After US n-deal, Mukherjee goes to Iran

Written By DNA Web Team | Updated:

External Affairs Minister Pranab Mukherjee will go to Tehran on a delicate balancing exercise to assuage Iran's anxieties about India's growing strategic ties with Washington.

NEW DELHI: Weeks after wrapping up the nuclear deal with the US, External Affairs Minister Pranab Mukherjee will go to Tehran October end on a delicate balancing exercise that seeks to assuage Iran's anxieties about India's growing strategic ties with Washington. 

Mukherjee will co-chair the India-Iran joint commission with his Iranian counterpart Manouchehr Mottaki, slated for Nov 1, officials said.

Mukherjee's visit will take place in the backdrop of heartburns in Tehran after Prime Minister Manmohan Singh vigorously opposed Iran's nuclear weapon ambitions at the India-EU summit in Marseilles Sept 29.

"We do not support nuclear weapon states emerging in our region. There is no question of our supporting nuclear ambitions of Iran," Manmohan Singh had said after the EU leaders sought India's support in preventing Iran from acquiring nuclear weapons.

Manmohan Singh had, however, defended Tehran's right to peaceful use of nuclear energy within the parameters of its obligations under the Nuclear Non-Proliferation Treaty (NPT).

The remarks did not go down well in Tehran which was evident when it criticized the India-US nuclear deal recently, saying it violated the NPT.

In Tehran, Mukherjee will meet President Mahmoud Ahmadinejad, Foreign Minister Manouchehr Mottaki and Saeed Jalili, Iran's chief secretary of its Supreme National Security Council and its chief nuclear negotiator.

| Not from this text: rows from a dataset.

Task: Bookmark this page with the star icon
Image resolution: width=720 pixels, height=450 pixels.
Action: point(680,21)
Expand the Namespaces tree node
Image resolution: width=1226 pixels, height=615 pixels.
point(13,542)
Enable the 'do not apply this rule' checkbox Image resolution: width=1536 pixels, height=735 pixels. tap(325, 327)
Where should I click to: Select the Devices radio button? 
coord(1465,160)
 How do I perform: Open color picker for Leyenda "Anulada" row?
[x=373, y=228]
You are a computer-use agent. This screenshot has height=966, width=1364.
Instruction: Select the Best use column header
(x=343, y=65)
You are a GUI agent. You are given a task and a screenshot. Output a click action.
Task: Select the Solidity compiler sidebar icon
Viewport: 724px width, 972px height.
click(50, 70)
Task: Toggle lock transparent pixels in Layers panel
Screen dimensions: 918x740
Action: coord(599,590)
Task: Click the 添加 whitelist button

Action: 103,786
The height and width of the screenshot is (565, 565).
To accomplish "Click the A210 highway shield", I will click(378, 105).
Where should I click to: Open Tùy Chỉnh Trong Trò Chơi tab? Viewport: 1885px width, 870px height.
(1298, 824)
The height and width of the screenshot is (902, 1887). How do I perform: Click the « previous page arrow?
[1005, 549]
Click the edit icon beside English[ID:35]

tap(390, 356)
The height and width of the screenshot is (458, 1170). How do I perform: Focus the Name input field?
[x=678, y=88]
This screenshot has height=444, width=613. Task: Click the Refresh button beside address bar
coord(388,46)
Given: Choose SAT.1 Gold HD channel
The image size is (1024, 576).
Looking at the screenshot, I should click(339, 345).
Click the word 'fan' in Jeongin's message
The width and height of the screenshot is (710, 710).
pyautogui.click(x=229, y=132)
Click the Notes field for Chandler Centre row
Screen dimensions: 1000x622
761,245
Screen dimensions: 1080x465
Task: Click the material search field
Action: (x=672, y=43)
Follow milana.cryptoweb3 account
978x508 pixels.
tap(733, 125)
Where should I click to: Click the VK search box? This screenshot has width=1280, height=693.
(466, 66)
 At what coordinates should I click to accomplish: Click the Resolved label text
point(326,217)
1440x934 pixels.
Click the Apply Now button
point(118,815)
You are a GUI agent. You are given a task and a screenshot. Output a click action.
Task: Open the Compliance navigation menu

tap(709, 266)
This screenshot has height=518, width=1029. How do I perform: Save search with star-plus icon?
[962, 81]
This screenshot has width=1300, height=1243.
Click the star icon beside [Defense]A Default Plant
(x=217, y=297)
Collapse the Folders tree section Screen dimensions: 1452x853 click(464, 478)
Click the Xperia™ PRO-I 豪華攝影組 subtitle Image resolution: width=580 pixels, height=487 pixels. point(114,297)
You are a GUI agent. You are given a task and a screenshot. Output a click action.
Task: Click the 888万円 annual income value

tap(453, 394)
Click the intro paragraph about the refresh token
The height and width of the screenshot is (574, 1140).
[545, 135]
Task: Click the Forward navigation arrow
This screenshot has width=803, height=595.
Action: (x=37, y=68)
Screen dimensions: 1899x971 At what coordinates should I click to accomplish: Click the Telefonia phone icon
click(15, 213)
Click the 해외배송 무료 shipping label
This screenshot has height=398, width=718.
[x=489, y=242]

With the nuclear seal sealed with the US, India is keen to give a push to the $7.5 billion India-Iran gas pipeline to underline independence of its foreign policy despite Washington's reservations about it.

Mukherjee's visit will be a symbolic one that will underline India's commitment to deepen age-old civilisational ties with Tehran despite New Delhi's perceived closeness with Washington in the aftermath of the nuclear deal.